* DATA SHOWN
========

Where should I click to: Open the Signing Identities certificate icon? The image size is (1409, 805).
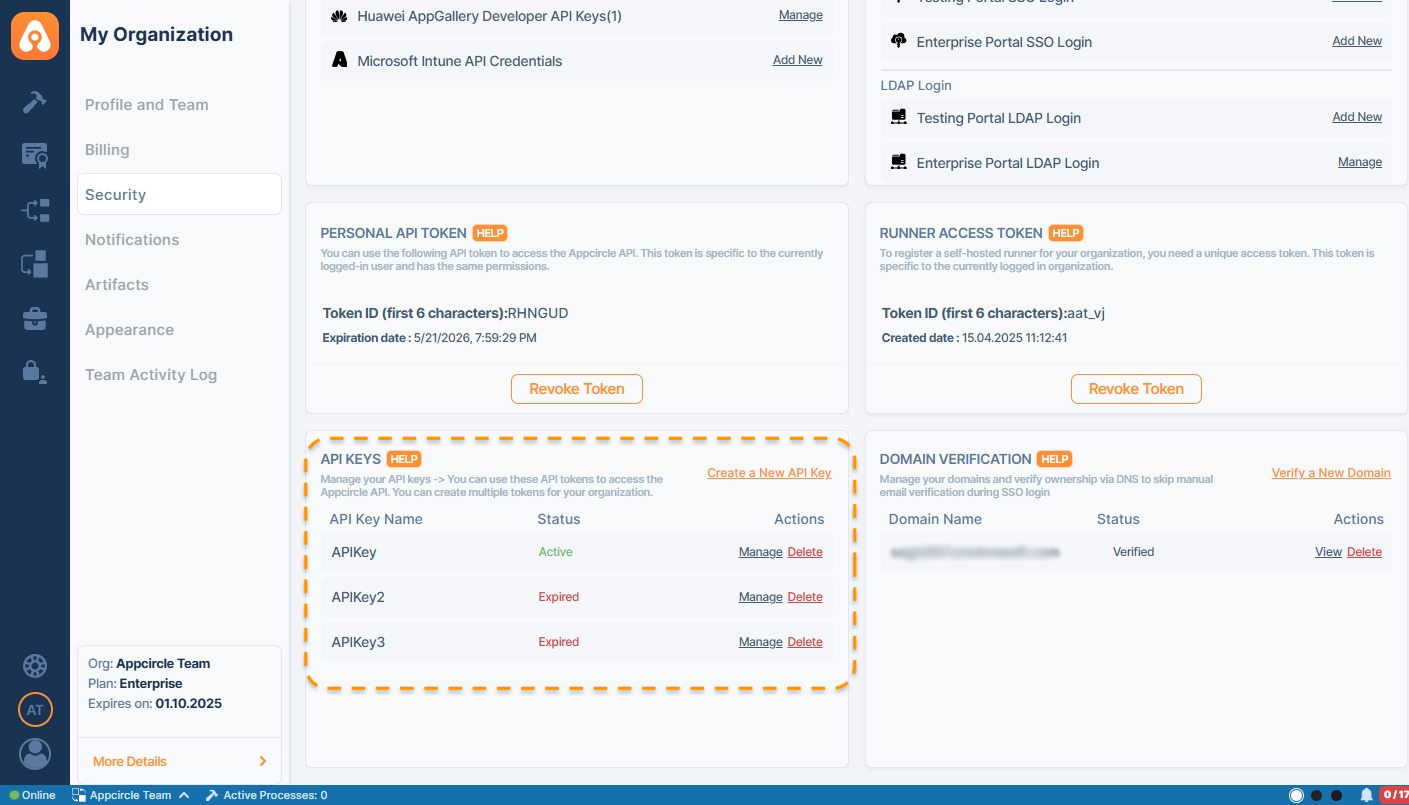[x=35, y=155]
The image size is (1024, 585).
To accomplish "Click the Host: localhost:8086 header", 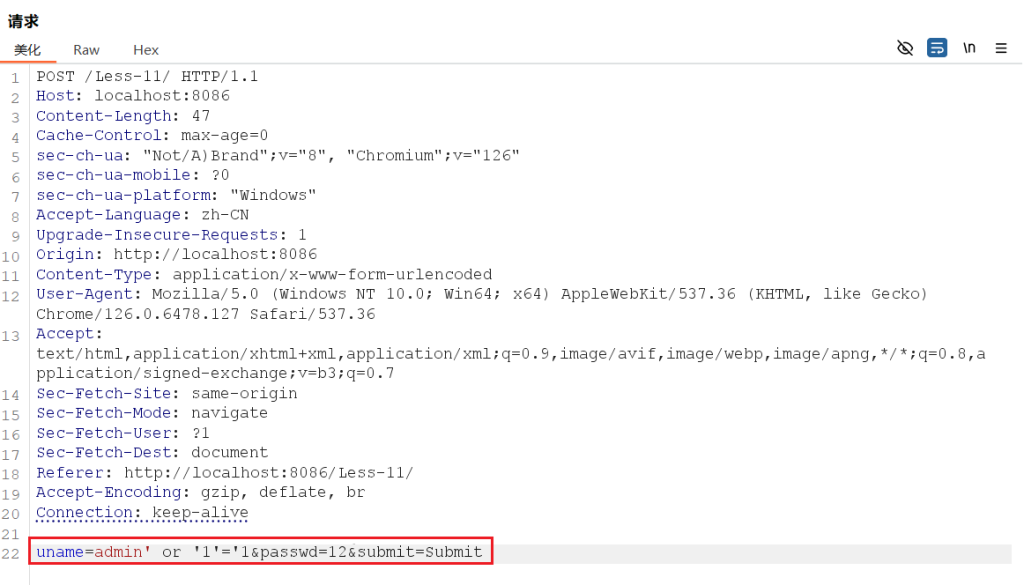I will tap(133, 96).
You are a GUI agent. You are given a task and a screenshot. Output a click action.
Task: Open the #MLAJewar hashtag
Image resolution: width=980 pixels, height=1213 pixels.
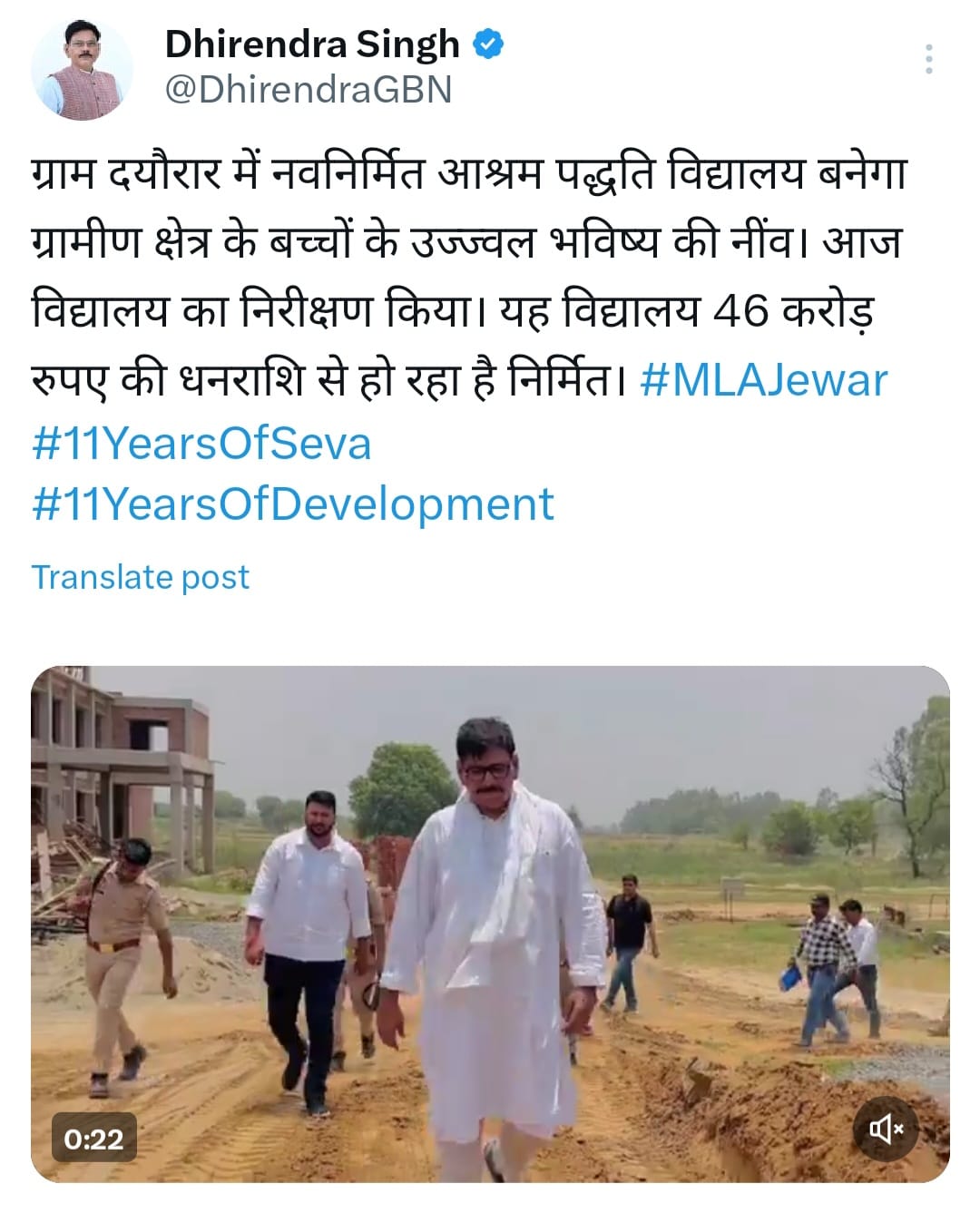pos(763,379)
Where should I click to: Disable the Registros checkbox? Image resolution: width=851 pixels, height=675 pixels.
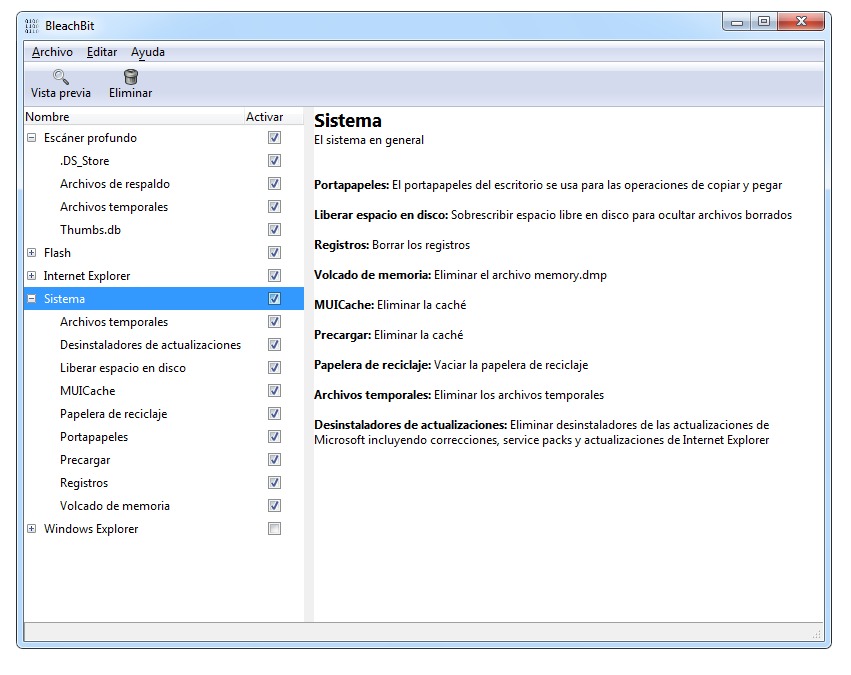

========

* GOAL OF THE EXERCISE
Format the listing as a numbered list, covering the lines between the one containing "You are a GUI" and the end of the listing, inclusive. Omit blank lines and leave the pictures out.

* OUTPUT
1. You are a GUI agent. You are given a task and a screenshot. Output a click action.
2. Task: Open the #MLAJewar hashtag
3. Image resolution: width=980 pixels, height=1213 pixels.
4. pos(763,379)
5. Where should I click to: Disable the Registros checkbox? Image resolution: width=851 pixels, height=675 pixels.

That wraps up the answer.